В высоких классических образцах иконописи мы имеем «паритет» между религиозным и эстетическим, но ввиду функциональной амбивалентности иконы она может вызывать прямо противоположную реакцию. Обстоятельство это, на первый взгляд, малопримечательное, в действительности способно обернуться драматическими последствиями.
Исторически сложилось так, что Владимирская икона Божией Матери стала достоянием музея, однако православные иерархи настаивают на ее переносе, как и других религиозных ценностей, в лоно церкви. Искусствоведы обосновывают свою бескомпромиссную позицию, ссылаясь на художественно-эстетические качества иконописных творений. Служители церкви, напротив, акцентируют культовые, ритуальные функции икон. Произведения светской культуры классифицируются ими как нечто вторичное по отношению к религиозным памятникам. Отечественные богословы часто подчеркивают, что культура вообще является порождением религии и в этом смысле ее следствием. «Культура, – писал П. Флоренский, – боковые побеги культа». В известной мере здесь прослеживается влияние католических теологов.
Такой подход к рассматриваемому вопросу не имеет ничего общего с реальной широкой практикой общения людей с величайшими ценностями сакрального свойства. Зашоренность церковного чиновничества объяснима лишь претензиями на особую автономность религиозного сознания. Но это весьма сомнительный признак, чтобы по нему определять преимущественное моральное право между верующими и атеистами в их отношении к религиозным ценностям.
Конечно, установка как бессознательно-психологический феномен у верующего и атеиста не лишена различий. Однако даже при условии крайне несовпадающего настроя любая воспринимаемая информация так или иначе проецируется на богатую палитру сложившихся в жизнедеятельном опыте мироощущений, вкусов, пристрастий.

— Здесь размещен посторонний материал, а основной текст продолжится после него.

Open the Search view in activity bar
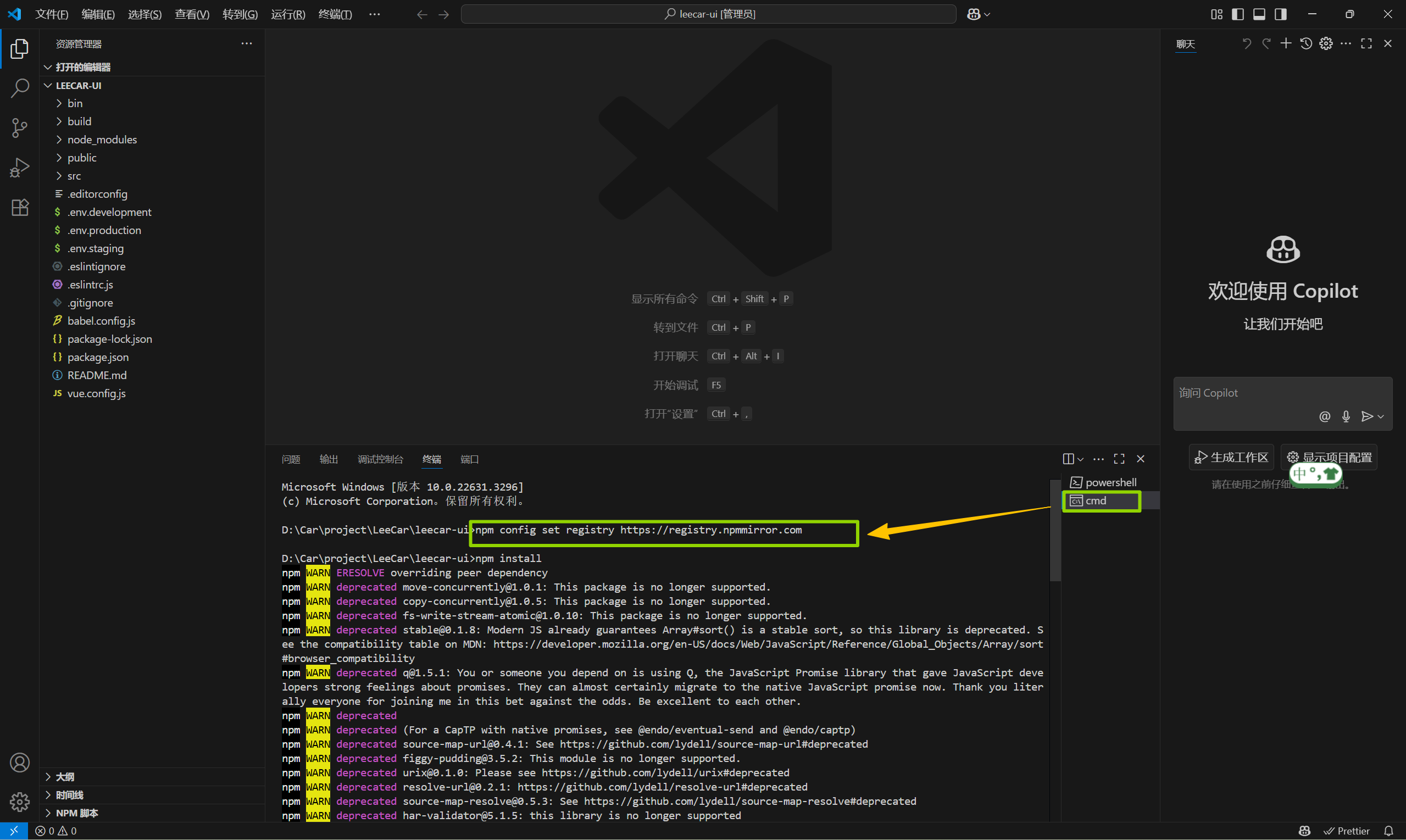The width and height of the screenshot is (1406, 840). pos(20,88)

Молящийся не может не ощущать воплощенной в иконе красоты. Правда, для него она суть эманация божественного света, небесный исток прекрасного. Но это не умаляет его эстетического чувства, пусть бессознательно испытываемого. Человек мирской видит в иконе, как и в храмовом зодчестве, фреске, мозаике, прежде всего произведение искусства. Он с почтением относится к сакральному сюжету, хотя основное его внимание сосредоточено на художественных качествах рукотворного человеческого творения. Он наслаждается цветовой гаммой, композиционным совершенством, изысканным вкусом автора, часто безымянного. Последний ему не безразличен как личность творца, порой он узнает или угадывает его. Неотторжимы одно от другого – «Преображение» и Феофан Грек, «Троица» и Андрей Рублев. Приоритеты у людей разные, но объединяет их единое – потребность в духовно-возвышенном, прекрасном. И происходит это благодаря нерасторжимой целостности художественно-религиозной ценности культовых предметов.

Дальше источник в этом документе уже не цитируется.